• **HOW TO COMPLETE THIS TASK**
Every line in the listing below from the one with "Accept All Cookies (206, 877)" through the one with "[X'te Paylaş] (31, 138)" is to be reproduced exactly, both ends included; leave out the rest.

[[ DATA PROVIDED, beginning ]]

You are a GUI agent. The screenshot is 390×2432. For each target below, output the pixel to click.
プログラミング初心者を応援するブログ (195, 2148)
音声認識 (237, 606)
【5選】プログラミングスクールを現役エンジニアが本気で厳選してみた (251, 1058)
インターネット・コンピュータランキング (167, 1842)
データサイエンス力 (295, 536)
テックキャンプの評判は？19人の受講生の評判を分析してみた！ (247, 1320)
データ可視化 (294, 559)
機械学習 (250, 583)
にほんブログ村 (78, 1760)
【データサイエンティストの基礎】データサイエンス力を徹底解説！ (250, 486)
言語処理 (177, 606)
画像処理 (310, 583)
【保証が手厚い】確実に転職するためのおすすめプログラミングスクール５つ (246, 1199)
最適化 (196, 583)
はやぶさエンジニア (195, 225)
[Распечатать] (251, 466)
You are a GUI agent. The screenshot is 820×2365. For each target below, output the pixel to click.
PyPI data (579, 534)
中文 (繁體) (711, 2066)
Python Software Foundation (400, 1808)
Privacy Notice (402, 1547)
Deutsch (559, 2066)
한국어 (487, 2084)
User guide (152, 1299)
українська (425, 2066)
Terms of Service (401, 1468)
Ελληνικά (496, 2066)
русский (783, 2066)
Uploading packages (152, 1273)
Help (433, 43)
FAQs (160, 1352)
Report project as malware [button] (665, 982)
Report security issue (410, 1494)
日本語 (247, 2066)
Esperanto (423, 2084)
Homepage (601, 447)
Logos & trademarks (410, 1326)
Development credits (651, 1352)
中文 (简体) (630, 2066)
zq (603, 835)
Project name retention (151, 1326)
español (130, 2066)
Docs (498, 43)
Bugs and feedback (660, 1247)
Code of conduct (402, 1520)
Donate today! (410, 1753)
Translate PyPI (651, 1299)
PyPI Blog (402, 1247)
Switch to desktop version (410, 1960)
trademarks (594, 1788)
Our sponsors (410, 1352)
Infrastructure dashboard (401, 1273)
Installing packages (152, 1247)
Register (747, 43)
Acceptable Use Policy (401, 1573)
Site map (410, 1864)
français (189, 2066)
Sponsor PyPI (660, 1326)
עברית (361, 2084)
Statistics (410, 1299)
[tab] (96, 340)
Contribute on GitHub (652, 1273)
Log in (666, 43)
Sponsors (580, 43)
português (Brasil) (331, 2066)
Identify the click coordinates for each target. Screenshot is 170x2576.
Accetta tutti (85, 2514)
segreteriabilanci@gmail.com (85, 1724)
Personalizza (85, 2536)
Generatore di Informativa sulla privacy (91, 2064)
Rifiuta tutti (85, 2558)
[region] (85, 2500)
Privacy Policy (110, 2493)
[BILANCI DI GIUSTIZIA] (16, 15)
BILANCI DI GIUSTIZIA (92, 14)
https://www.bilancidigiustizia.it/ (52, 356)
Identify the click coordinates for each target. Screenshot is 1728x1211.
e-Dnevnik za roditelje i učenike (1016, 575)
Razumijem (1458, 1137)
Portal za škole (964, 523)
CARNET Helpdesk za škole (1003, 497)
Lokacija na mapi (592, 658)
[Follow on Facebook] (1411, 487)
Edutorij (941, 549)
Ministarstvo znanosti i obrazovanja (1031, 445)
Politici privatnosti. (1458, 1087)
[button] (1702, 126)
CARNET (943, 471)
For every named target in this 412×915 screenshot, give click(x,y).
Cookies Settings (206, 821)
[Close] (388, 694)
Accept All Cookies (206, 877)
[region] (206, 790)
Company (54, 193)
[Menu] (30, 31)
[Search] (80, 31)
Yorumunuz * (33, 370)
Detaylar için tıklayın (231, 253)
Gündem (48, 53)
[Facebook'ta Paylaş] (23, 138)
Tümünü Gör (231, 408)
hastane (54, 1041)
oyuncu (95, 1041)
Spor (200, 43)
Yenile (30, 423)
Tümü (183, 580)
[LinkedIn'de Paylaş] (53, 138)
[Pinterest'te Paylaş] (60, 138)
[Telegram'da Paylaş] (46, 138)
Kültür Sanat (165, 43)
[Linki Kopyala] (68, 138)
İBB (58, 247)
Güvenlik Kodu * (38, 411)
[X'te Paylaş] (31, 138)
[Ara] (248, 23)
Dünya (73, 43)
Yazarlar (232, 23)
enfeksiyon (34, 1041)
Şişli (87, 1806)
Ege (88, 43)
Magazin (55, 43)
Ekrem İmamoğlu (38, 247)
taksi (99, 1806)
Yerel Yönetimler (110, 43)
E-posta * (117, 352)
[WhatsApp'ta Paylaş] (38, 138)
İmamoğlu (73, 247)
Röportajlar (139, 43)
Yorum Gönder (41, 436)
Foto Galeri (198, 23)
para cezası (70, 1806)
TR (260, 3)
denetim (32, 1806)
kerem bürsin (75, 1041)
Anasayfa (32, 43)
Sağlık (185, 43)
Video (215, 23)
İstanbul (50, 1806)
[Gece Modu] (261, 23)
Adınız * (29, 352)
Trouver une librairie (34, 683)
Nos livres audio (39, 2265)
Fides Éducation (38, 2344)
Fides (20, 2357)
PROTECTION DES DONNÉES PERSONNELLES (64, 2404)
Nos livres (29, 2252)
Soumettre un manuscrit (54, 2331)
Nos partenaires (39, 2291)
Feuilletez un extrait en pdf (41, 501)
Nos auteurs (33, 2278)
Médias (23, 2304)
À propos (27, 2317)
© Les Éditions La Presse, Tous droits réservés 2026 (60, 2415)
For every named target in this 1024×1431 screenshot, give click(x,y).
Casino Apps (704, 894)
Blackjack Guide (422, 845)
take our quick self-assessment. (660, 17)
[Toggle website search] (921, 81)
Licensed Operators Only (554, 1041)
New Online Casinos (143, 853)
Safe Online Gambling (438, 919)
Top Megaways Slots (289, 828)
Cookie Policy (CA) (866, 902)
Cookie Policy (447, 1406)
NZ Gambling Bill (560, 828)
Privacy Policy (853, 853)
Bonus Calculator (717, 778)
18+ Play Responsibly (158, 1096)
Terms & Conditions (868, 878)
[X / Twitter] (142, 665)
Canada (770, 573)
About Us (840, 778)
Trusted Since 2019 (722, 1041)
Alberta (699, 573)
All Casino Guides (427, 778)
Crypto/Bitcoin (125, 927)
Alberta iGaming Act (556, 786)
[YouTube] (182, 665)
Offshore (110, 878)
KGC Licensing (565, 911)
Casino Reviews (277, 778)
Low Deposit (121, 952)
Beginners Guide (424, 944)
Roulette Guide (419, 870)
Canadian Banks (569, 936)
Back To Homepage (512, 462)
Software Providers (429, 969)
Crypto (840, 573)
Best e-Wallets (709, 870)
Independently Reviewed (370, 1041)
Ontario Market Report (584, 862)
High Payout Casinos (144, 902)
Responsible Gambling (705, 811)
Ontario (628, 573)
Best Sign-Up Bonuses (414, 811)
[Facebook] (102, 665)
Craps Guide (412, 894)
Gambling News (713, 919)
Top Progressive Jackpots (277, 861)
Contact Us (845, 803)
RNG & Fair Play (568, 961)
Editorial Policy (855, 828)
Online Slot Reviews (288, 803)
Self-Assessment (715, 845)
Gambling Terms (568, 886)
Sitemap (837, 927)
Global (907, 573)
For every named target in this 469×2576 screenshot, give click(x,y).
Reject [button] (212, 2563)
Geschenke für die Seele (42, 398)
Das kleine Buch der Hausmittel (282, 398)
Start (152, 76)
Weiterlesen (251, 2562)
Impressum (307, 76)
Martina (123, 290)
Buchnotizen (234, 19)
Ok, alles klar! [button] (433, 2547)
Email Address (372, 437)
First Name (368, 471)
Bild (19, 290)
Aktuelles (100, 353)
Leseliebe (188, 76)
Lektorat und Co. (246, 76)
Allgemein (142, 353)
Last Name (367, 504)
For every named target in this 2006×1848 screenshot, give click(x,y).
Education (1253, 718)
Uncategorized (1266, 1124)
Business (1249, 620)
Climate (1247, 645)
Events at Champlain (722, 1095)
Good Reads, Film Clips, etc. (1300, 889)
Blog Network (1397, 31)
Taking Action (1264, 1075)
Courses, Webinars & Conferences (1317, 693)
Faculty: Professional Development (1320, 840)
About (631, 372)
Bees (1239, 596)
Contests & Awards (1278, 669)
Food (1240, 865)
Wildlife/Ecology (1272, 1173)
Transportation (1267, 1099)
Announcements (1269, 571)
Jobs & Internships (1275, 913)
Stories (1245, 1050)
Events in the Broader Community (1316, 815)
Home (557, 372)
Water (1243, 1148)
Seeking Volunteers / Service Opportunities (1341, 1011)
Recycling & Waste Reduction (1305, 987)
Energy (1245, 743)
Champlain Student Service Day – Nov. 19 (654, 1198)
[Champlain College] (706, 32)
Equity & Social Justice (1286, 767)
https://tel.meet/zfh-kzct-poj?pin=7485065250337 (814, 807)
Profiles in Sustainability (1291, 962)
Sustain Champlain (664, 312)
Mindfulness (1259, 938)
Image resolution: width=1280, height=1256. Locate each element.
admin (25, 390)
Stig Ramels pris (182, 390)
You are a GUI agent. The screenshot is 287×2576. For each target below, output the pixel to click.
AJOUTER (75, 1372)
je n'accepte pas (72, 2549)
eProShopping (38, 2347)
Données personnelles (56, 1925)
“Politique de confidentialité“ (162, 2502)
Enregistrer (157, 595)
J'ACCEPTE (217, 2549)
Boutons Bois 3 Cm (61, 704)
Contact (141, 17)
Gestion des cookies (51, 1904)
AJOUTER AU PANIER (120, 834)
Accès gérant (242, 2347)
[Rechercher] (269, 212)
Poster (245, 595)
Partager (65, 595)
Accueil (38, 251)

[[ DATA PROVIDED, end ]]

• **SOLUTION FOR THIS PROBLEM**
Accept All Cookies (206, 877)
[region] (206, 790)
Company (54, 193)
[Menu] (30, 31)
[Search] (80, 31)
Yorumunuz * (33, 370)
Detaylar için tıklayın (231, 253)
Gündem (48, 53)
[Facebook'ta Paylaş] (23, 138)
Tümünü Gör (231, 408)
hastane (54, 1041)
oyuncu (95, 1041)
Spor (200, 43)
Yenile (30, 423)
Tümü (183, 580)
[LinkedIn'de Paylaş] (53, 138)
[Pinterest'te Paylaş] (60, 138)
[Telegram'da Paylaş] (46, 138)
Kültür Sanat (165, 43)
[Linki Kopyala] (68, 138)
İBB (58, 247)
Güvenlik Kodu * (38, 411)
[X'te Paylaş] (31, 138)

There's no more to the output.